Before ES7, if you wanted to determine whether an array contained an element, there were two methods as follows, but neither was as intuitive as includes:

indexOf()

The indexOf() method returns the first index in the array at which a given element can be found, or -1 if it does not exist.

if (arr.indexOf(el) !== -1) {
  // ...
}

However, this method has two disadvantages. First, it is not semantic enough. It is necessary to find the first occurrence position of the parameter value, so it is not intuitive enough to compare whether it is not equal to -1. Second, it uses the strict equality operator (===) internally for judgment, which will lead to misjudgment of NaN.

[NaN].indexOf(NaN)// -1

The find method of an array instance is used to find the first eligible array member. In addition, both methods can find NaN, which makes up for the lack of indexOf method of array.

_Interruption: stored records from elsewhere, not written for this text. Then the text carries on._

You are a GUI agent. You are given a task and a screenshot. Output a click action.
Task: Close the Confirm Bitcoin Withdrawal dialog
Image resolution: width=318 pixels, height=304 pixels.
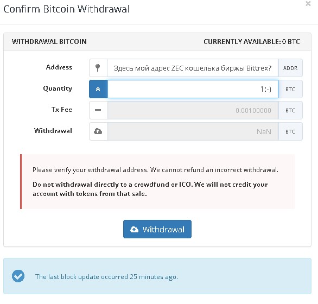308,4
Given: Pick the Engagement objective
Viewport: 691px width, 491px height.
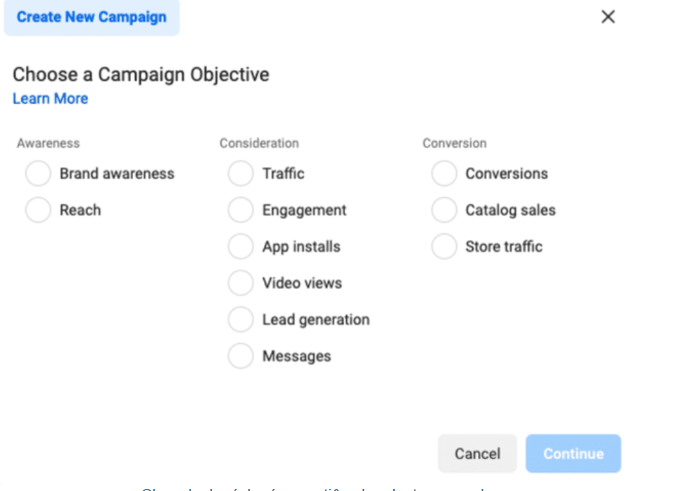Looking at the screenshot, I should click(241, 211).
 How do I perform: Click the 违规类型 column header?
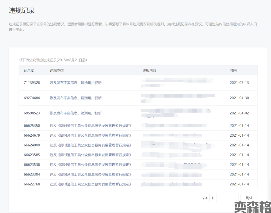pyautogui.click(x=57, y=70)
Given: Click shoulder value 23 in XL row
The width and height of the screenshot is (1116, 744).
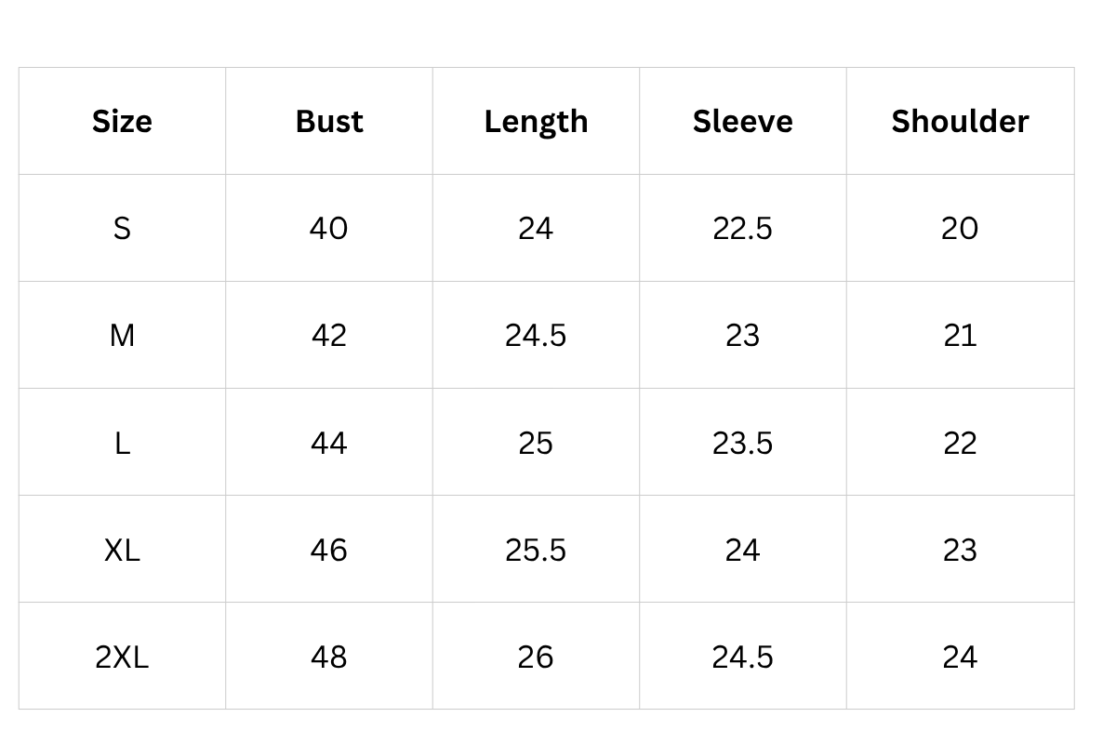Looking at the screenshot, I should 960,551.
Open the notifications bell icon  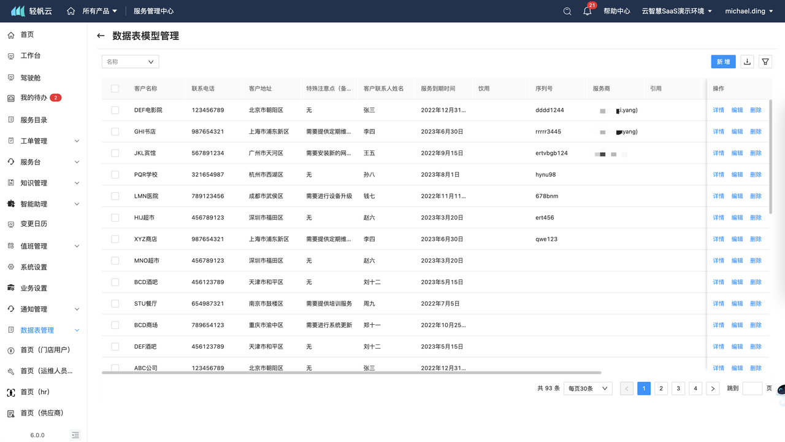click(588, 11)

[1, 4, -5, 10].find((n) => n < 0) // -5
[1, 5, 10, 15].findIndex(function(value) {
  return value > 9;
}) // 2
[NaN].findIndex(y => Object.is(NaN, y)) // 0
Array.prototype.includes() support:

 

2. Exponentiation operator**

The exponent operator was introduced in ES7, with the equivalent of Math.pow()

console.log(2**10);// output 1024zhicc
console.log(Math.pow(2, 10)) // output 1024


Support for exponentiation operators:

 

ES8 new features


1. Async/Await

We all know that using Promises can solve the problem of callback hell well, but if the processing flow is more complicated, then the whole code will be filled with then, the semantics are not obvious, and the code cannot well represent the execution flow. Is there a better way to do that? What about a more elegant asynchronous way of Promises?

Suppose there is such a usage scenario: you need to request a link first, and then request another resource linked to b after returning the information. The following code shows the use of fetch to achieve such a requirement, fetch is defined in the window object, and it returns a Promise object

fetch('https://rendc.com/')
  .then(response => {
    console.log(response)
    return fetch('https://memeph.com/')
  })
  .then(response => {
    console.log(response)
  })
  .catch(error => {
    console.log(error)
  })


Although the above code can achieve this requirement, the semantics are not obvious, and the code cannot well represent the execution flow. For this reason, ES8 introduced async/await, which is a major improvement in JavaScript asynchronous programming, providing the ability to use synchronous code to access resources asynchronously without blocking the main thread, and making the code logic clearer.

async function foo () {
  try {
    let response1 = await fetch('https://blog.csdn.net/')
    console.log(response1)
    let response2 = await fetch('https://juejin.im/')
    console.log(response2)
  } catch (err) {
    console.error(err)
  }
}
foo()


Through the above code, you will find that the entire asynchronous processing logic is implemented using synchronous code, and it also supports try catch to catch exceptions. This feels like writing synchronous code, so it is very consistent with human linear thinking. It should be emphasized that await cannot be used independently of async . The await must be followed by a Promise object. If not, it will be automatically wrapped into a Promise object.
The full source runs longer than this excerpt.